Text under study »
Still, Gendler noted that it is difficult to distinguish which changes in the University’s finances were caused by the end of the economic downturn and which were caused by personnel changes like the appointment of a new provost and president.

She added that Polak continues a legacy of effective provosts that began under former President Richard Levin, who led Yale from 1993 until 2013. The list of former provosts includes many who have gone on to occupy higher positions, both at Yale and elsewhere. Salovey, NYU President Andrew Hamilton, former MIT President Susan Hockfield and former Vice Chancellor of the University of Cambridge Alison Richard all served as Yale’s provost under Levin.

But Polak said he has no ambitions to be president, at Yale or anywhere else.

“There are some provosts who aspire to be the president somewhere, and I think it’s a wonderful thing, but I think it’s quite useful from time to time to have someone who isn’t going in that direction,” Polak said.

And because he does not have ambitions for higher positions, Polak said he can afford to be a little less political.

In his three years as provost, only once has Polak garnered significant nationwide attention: for his decision to reduce the University-Wide Committee on Sexual Misconduct’s recommended penalties for former School of Medicine cardiology chief Michael Simons, who was found responsible for sexual harassment. Polak’s move to reduce the recommended suspension from five years to 18 months was first reported by The New York Times in November 2014.

Despite his relatively low profile, the provost is well-known among University faculty and staff. Polak said one of his jobs as provost is to be “the person who has to say ‘no’ sometimes.”

Every department at Yale considers itself — as it should — the most important department, Polak said. But Yale does not have unlimited resources, and the University cannot implement every program and policy change at once.

The toughest part of the provost’s job is saying no to certain programs that the University would like to implement if it had unlimited funds, he said. For example, the University might want to increase the size of the Computer Science Department, or make Yale tuition-free or eliminate the Student Income Contribution, but Polak said not all of these initiatives can come to fruition immediately.

Furthermore, every new expense puts financial pressure on another area of the University.

Work order 1 »
From the article about Yale's provost, output the part that opens with the words containing "Still, Gendler noted" and closes with "provost under Levin.".
Work order 2 »
Carry the article about Yale's provost forward past its final sentence.

[Saved entries]
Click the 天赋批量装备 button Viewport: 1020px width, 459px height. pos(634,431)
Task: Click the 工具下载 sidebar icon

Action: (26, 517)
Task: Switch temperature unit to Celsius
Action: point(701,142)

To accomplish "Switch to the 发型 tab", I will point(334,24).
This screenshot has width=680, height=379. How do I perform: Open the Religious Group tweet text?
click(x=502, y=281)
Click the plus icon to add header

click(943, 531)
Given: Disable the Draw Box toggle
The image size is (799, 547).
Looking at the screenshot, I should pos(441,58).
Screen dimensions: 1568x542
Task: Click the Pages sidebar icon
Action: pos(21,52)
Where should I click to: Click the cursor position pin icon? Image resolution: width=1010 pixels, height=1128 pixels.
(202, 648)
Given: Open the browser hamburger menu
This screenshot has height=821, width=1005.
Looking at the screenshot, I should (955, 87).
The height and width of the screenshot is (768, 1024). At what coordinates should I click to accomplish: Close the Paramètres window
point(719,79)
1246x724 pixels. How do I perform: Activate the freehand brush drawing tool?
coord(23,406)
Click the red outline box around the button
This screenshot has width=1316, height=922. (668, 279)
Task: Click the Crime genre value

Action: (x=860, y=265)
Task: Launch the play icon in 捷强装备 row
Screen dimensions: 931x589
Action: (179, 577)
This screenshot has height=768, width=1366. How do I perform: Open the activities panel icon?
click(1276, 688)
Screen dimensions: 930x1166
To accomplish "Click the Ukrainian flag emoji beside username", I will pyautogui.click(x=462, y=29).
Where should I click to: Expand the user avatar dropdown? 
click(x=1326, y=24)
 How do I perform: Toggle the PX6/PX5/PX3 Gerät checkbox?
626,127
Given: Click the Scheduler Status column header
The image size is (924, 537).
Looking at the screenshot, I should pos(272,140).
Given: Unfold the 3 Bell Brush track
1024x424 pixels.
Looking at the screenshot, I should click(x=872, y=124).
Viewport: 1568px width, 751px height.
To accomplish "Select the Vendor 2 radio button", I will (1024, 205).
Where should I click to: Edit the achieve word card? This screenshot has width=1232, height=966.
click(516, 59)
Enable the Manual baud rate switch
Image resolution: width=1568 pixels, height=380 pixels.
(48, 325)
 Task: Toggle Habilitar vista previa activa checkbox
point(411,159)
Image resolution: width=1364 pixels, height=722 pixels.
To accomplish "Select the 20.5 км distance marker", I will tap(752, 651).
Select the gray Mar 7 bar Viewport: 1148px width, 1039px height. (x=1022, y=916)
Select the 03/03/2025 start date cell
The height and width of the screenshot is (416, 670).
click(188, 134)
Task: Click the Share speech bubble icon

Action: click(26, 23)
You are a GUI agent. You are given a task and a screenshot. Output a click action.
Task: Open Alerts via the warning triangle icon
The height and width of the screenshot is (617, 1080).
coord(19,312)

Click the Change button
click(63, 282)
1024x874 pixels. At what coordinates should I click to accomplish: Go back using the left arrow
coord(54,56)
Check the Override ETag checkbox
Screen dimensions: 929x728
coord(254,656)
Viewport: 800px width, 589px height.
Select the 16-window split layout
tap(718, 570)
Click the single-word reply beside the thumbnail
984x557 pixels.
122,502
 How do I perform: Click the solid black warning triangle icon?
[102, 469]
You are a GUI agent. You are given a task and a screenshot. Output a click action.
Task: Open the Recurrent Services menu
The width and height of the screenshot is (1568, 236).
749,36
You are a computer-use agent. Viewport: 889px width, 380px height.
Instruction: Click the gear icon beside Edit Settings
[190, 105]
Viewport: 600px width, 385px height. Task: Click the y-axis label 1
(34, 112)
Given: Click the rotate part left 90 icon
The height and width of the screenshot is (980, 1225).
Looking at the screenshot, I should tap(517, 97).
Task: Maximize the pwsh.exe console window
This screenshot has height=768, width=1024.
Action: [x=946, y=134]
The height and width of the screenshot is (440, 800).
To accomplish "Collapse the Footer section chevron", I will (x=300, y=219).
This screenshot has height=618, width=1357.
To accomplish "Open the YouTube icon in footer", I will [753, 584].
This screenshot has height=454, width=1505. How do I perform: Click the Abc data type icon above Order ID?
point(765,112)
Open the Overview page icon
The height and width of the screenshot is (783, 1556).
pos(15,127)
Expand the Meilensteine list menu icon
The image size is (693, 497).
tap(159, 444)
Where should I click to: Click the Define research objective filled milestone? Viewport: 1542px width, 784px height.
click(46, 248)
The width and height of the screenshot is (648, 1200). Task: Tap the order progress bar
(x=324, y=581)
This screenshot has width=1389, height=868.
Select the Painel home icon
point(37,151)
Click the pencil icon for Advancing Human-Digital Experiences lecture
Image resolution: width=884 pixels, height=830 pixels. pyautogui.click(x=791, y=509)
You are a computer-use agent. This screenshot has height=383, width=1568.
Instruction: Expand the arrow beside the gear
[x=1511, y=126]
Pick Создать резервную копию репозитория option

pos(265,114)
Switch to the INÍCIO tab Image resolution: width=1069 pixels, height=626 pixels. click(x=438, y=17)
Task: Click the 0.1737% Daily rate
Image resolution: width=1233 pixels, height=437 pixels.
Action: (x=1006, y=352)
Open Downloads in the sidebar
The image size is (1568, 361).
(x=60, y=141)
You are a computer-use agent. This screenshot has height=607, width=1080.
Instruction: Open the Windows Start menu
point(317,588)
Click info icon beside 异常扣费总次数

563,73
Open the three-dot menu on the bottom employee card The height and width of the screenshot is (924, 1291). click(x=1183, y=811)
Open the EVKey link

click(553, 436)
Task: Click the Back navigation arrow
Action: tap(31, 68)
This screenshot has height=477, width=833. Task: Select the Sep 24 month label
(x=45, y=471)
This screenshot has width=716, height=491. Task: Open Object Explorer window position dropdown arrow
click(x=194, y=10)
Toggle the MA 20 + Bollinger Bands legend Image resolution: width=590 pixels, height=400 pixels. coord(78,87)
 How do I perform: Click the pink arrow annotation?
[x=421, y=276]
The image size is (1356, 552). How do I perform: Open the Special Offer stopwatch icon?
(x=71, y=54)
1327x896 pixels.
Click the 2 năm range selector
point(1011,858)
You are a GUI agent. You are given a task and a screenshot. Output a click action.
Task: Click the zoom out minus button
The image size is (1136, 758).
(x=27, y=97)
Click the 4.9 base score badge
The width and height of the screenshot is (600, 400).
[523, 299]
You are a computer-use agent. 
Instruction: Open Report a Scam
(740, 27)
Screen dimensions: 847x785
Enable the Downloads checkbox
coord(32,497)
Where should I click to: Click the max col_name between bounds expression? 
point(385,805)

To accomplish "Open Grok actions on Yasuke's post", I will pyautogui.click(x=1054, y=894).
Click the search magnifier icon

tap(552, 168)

Result 1 »
Still, Gendler noted that it is difficult to distinguish which changes in the University’s finances were caused by the end of the economic downturn and which were caused by personnel changes like the appointment of a new provost and president.

She added that Polak continues a legacy of effective provosts that began under former President Richard Levin, who led Yale from 1993 until 2013. The list of former provosts includes many who have gone on to occupy higher positions, both at Yale and elsewhere. Salovey, NYU President Andrew Hamilton, former MIT President Susan Hockfield and former Vice Chancellor of the University of Cambridge Alison Richard all served as Yale’s provost under Levin.

Result 2 »
In the past few years, administrative departments like Information Technology Services have been required to make significant budget cuts, leading to layoffs. Earlier this month, Yale union members who were laid off as a result of these budget cuts petitioned Polak and Salovey to rescind the layoffs, although neither has publicly commented on the request.

The provost may draw ire from areas of campus for keeping their costs down, but his position also involves creating new initiatives.

Polak said he had to do a lot of work behind the scenes before he and Salovey could announce last week the creation of the Center for the Study of Race, Indigeneity and Transnational Migration, with an operating budget of around $600,000.

The question was not whether Yale needed such a center — discussions about a center predated Salovey’s Nov. 17 “Toward a Better Yale” email, which came in response to students’ demands for more ethnic studies programming — but rather whether Yale could afford one. The University administration is in agreement about a lot of initiatives, but the limiting factor is money, Polak said.

For instance, Yale would like to be increasing financial aid at a faster rate than it is able, Polak said, but the current rate is what Yale can afford.

“We have to make tradeoffs, we have to make choices,” Polak said. “I would like people to understand: we’re not saying ‘no’ because we like saying ‘no.’ It is in fact because of limited resources.”

Correction, Feb. 22: A previous version of this article incorrectly stated that the endowment and budget dropped considerably in 2012; in fact, the year was 2009.